Let's examine this program in detail to see how the
Perl references and matrices are used and to learn how dynamic
programming can solve the approximate string matching problem.

You can see that I specified a short pattern and a fairly short text.
The shortness of the text is purely for didactic purposes: I want to
show the entire matrix that is computed. To see how it performs, you
should try running the program by reading in, say, human chromosome
1, and searching for a 20 basepair oligonucleotide.
(You'll probably want to omit the printing of the
matrix in this case!)

Because our program needs to refer to the lengths of the pattern and
text at several points, we precompute them to save time and to make
the code easier to read. ($PLEN is easier to read
in those tightly packed loops than length
$pattern.)

Next, the array D is declared:

my $D = [  ];

$D refers to the anonymous array denoted by
[ ]. It is populated as the algorithm progresses,
as a two-dimensional array of integers.

The code for the calculation of the edit distance array
$D is very short. The 0th row and the 0th column
are initialized to start off the computation. The 0th row is
initialized to all 0s, and the 0th column is initialized to
0, 1, 2, ...
up to PLEN.

Why? Let's talk about how this algorithm is going to
work.

Each entry of the TLEN+1 x
PLEN+1 matrix contains the edit distance between a
prefix of the pattern and a substring of the text. To be more
precise: consider the entry of $D at row
$t and column $p
(we'll call it in actual Perl syntax
$D->[$t][$p]).

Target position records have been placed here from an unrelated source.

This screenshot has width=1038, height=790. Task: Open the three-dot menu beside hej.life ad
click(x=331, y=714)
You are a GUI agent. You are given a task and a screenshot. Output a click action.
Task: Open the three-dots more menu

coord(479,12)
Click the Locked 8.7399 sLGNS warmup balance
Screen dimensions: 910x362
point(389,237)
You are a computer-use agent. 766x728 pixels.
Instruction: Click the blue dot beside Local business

The value of
$D at this position represents the edit distance
between the prefix of the pattern of length $p,
and a substring of the text ending at text position
$t.

Let's look at an actual example. Figure 2-1 shows the output of the edit distance matrix
again, with the input strings lined up with the rows and columns.

Figure 2-1. Edit distance matrix

The entry at row 4 and column 15, that is,
$D->[4][15], highlighted in the figure, has the
value 1. This means that the first four characters of the pattern,
EIQA, are one edit away from a substring that ends
at position 15 in the text. Let's check this. The
prefix of length 4 of the pattern is EIQA. A
substring that ends at position 15 in the text is
EILA. (Note that the beginning position of this
substring isn't clear; more on that later and in the
exercises.) You see that one substitution, of L in
the text to Q in the pattern, transforms the one
string to the other. By this definition, the edit distance between
these two strings is 1. That's what the entry in the
matrix says, so that entry is verified.

Take a minute to verify another entry or two.

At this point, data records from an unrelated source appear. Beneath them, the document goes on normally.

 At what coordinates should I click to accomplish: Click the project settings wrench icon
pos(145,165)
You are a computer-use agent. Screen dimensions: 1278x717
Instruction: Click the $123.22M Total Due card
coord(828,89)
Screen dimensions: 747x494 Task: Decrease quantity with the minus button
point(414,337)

Because you're looking for a match for the entire
pattern, it follows that you merely need to look at the last row of
the edit distance matrix $D. Each position in that
row shows the edit distance between the entire pattern and a
substring of the text that ends at that position.

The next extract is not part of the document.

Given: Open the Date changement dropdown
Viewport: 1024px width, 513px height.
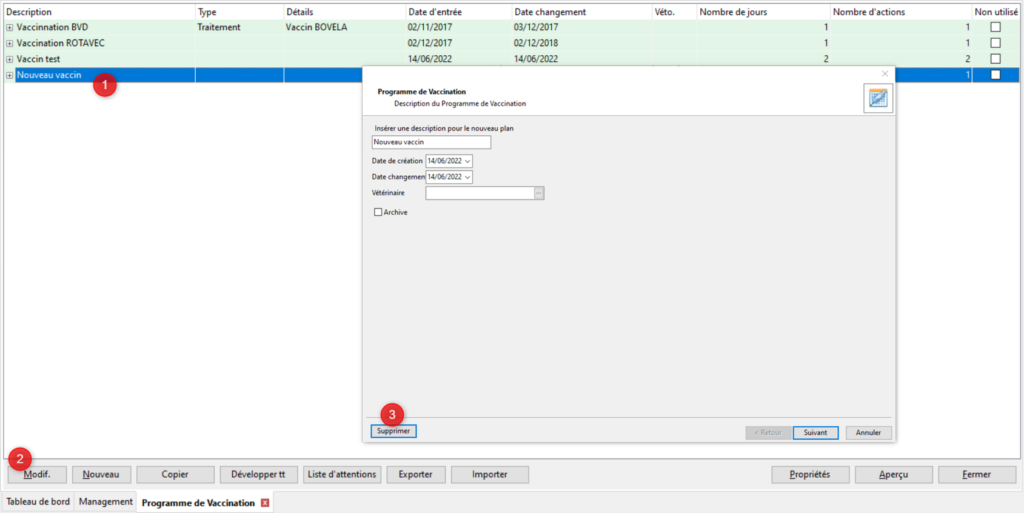Looking at the screenshot, I should (467, 177).
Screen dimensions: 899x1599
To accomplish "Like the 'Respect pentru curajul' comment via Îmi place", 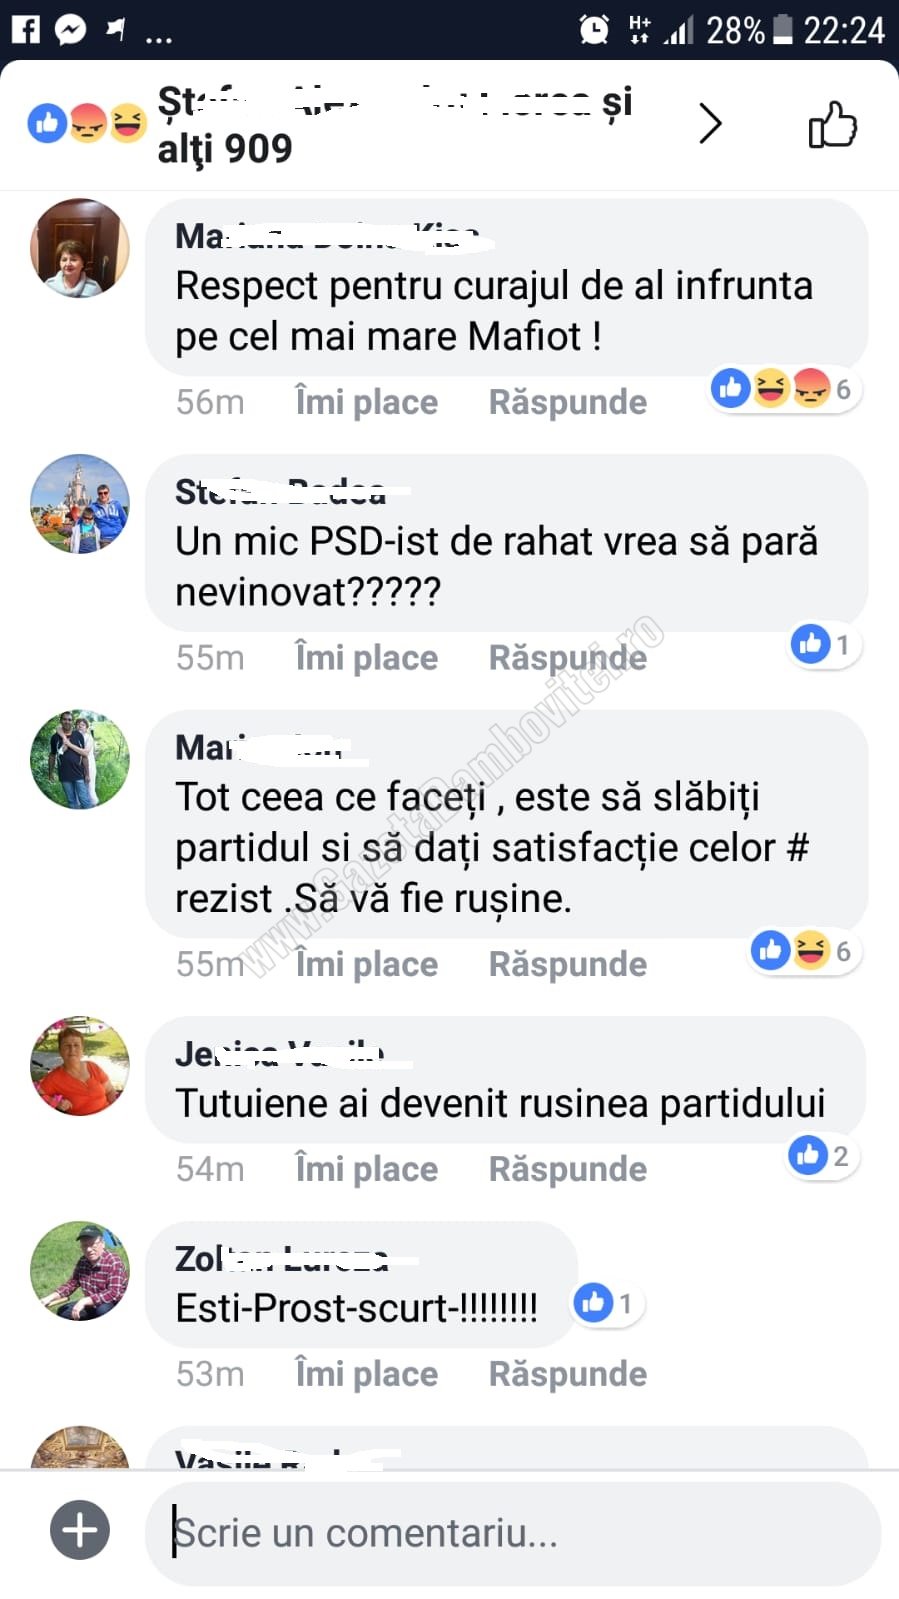I will click(x=366, y=402).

Take a look at two or three positions in the last row, and satisfy
yourself that the value at each of those positions corresponds to the
edit distance between the pattern and a substring of the text ending
at that position.

Finally, because you're looking for the best match
for the pattern in the text, check the position or positions in the
last row of the $D matrix that have the minimum
value. If there is an exact match for the pattern in the text, there
will be a 0 in some position in the last row of the
$D matrix.

Make sure you also understand the size of the $D
matrix and how the positions correspond to positions in the pattern
and text strings.

The border
conditions of the computation are given by the 0th row and 0th
column. (Border conditions are just the
starting values of a computation that are initialized before the
computation begins.) If you're unfamiliar with
border conditions, the initialization may seem a little strange, but
it is absolutely typical of many
algorithms that they have seemingly
trivial border conditions.

Each position in any row, from 1 to
TLEN, corresponds to a character of the text,
starting from the first character to the last. The 0th row is
initialized to all 0s because there is an edit distance of 0 from the
prefix of the pattern of length 0 to any position in the text. In
other words, the empty string (a pattern of length 0) can be matched
at any position of the text, so the edit distance is zero all along
the 0th row.

Similarly, the 0th column is initialized to 0,
1, ..., up to PLEN in the last
position of the column. These values indicate that at each position
in the 0th column, say, at position $p,
corresponding to the prefix of the pattern of length
$p, it takes $p edits (in
particular, $p insertions) to match the substring
of the text ending at position 0 (that is, a substring of length 0).

The matrix is now set up, and the 0th column and 0th row are
initialized; let's see how the algorithm proceeds.

Figure 2-2 shows the key idea. The value of a
position in the matrix, say:

$D->[$t][$p]

can be computed by checking the values of the three adjacent
positions:

$D->[$t-1][$p] 
$D->[$t][$p-1]
$D->[$t-1][$p-1]

and considering whether or not the character at position
t of the text is the same as the character at
position $p of the pattern.

Figure 2-2. Computing value for row p and column t

Let's see how this works. The desired, uncomputed
matrix entry at $D->[$t][$p], is represented as
???. The previously computed values at the three adjacent matrix
positions are represented by the letters A, B, and C.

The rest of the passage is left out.